Sunday, December 14, 2008

Religion as Pathology?

Having just finished another book for my second comprehensive exam I'm seeing the theme of religion as pathology emerge. Mara Einstein's 2008 book: "Brands of Faith: Marketing religion in a commercial age", is based on a numerous assumptions, too many to review in great detail, that undermine what is seemingly the main theme of the book: religion has become subject to the same marketing principles as other industries in the neoliberal economic market.

Einstein treats "religion", by which she means Christianity and Judaism, all other faiths are labeled "New Age" (which is problematic enough to inform a rapacious critique), as a means to incite uncomfortable, self-flagellating reorientations of the self. Take, as an example of this thinking, the sentiment that "religion isn't supposed to comfortable, and it is through discomfort that we find new parts of ourselves" (Einstein 2008: 210).

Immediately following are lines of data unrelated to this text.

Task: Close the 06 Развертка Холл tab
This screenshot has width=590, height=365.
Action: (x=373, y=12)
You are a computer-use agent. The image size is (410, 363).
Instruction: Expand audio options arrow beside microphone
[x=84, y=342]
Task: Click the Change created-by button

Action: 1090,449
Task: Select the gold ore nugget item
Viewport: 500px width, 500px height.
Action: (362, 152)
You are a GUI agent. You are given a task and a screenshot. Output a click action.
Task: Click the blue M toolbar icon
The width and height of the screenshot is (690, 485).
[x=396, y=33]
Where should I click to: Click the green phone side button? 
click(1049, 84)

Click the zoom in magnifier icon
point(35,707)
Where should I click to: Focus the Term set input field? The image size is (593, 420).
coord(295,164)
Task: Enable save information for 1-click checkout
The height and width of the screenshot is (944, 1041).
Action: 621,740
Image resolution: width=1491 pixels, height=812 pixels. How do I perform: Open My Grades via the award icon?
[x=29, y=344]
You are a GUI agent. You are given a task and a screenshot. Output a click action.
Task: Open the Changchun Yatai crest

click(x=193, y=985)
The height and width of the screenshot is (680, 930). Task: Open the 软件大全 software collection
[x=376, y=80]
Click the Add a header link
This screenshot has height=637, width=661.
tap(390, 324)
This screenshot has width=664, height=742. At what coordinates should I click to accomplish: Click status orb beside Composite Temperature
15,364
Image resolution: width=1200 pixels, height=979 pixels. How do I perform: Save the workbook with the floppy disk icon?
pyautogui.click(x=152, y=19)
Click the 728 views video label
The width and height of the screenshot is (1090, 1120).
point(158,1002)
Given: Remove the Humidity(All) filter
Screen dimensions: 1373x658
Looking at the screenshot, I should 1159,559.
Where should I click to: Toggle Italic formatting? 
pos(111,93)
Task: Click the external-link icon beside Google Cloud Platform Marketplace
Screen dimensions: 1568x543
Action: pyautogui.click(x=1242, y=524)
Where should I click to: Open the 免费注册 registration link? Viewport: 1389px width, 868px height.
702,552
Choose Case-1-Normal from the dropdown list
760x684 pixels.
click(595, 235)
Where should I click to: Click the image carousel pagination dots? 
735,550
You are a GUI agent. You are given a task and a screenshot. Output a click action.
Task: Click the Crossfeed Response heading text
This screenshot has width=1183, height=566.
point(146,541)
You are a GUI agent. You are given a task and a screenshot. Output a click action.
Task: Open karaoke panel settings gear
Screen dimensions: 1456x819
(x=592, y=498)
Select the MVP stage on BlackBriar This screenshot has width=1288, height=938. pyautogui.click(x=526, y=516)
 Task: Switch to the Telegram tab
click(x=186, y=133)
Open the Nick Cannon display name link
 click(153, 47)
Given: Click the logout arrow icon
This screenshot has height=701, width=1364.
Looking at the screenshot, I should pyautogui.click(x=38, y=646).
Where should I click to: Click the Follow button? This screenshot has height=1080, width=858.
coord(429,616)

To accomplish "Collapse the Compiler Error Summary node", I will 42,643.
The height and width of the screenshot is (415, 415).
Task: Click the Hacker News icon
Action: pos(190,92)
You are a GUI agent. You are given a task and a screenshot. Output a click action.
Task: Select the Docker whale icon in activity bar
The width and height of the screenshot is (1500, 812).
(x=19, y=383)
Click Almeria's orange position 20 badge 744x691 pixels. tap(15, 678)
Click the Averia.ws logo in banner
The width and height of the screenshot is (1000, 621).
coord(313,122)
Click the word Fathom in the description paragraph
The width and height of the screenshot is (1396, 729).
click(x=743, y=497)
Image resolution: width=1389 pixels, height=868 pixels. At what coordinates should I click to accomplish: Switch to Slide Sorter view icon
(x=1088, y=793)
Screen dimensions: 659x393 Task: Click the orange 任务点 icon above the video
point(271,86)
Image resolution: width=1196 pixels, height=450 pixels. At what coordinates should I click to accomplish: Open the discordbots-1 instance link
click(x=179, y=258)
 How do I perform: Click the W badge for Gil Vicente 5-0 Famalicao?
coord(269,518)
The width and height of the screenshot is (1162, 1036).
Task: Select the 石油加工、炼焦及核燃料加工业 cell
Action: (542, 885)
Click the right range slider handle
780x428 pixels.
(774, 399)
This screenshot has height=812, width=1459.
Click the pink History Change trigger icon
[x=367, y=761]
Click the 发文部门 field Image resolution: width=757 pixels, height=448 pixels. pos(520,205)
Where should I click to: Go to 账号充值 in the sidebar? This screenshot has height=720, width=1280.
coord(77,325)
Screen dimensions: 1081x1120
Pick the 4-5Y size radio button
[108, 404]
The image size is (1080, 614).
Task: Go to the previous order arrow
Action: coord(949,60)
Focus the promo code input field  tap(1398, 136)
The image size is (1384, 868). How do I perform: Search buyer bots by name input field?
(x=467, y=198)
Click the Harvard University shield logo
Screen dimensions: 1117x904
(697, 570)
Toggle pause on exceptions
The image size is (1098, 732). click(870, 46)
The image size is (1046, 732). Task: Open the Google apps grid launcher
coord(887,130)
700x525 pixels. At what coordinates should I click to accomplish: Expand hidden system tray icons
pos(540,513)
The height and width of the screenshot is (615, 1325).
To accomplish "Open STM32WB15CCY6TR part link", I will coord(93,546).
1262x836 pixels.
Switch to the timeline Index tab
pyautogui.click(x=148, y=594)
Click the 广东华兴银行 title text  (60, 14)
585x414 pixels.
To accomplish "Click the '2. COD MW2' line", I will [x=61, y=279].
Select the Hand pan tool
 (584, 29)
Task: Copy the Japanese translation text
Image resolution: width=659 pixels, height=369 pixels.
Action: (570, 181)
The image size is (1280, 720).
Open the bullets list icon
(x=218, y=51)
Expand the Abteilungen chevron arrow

While a disciplinary perspective on religion and its affective bio-power smacks of a "Foucault effect", he doesn't ever grace the pages of Einsten's analysis. Instead, the reader must be content with assertions that distract from what could be a meditation on the "commodification of the self" (Einstein 2008: 199 quoting Rindfleish 2005) but what ends up being a rage against the dissolution of religious purity by immigration, economic principles of profiteering, the "self-help" movement, and New Age spirituality; under which flows the assumption that religion is pathological, a social ill, the famous opiate and has been subsumed under the other social ill, an economic logic of fee-for-use services.

While my intention is not to discount these ideas, there is no reflexive mention nor contextualization of the links between religion and the economy, made famous by Weber, but well known regardless cross-disciplinarily. Einstein treats "religious consumers" as dupes, as social agents with no agency, no capacity to comprehend the social and economic maelstrom of religious devotion in an era of neoliberal market reform in (nearly) post-welfare economies.

These are unfinished, incomplete thoughts. More later.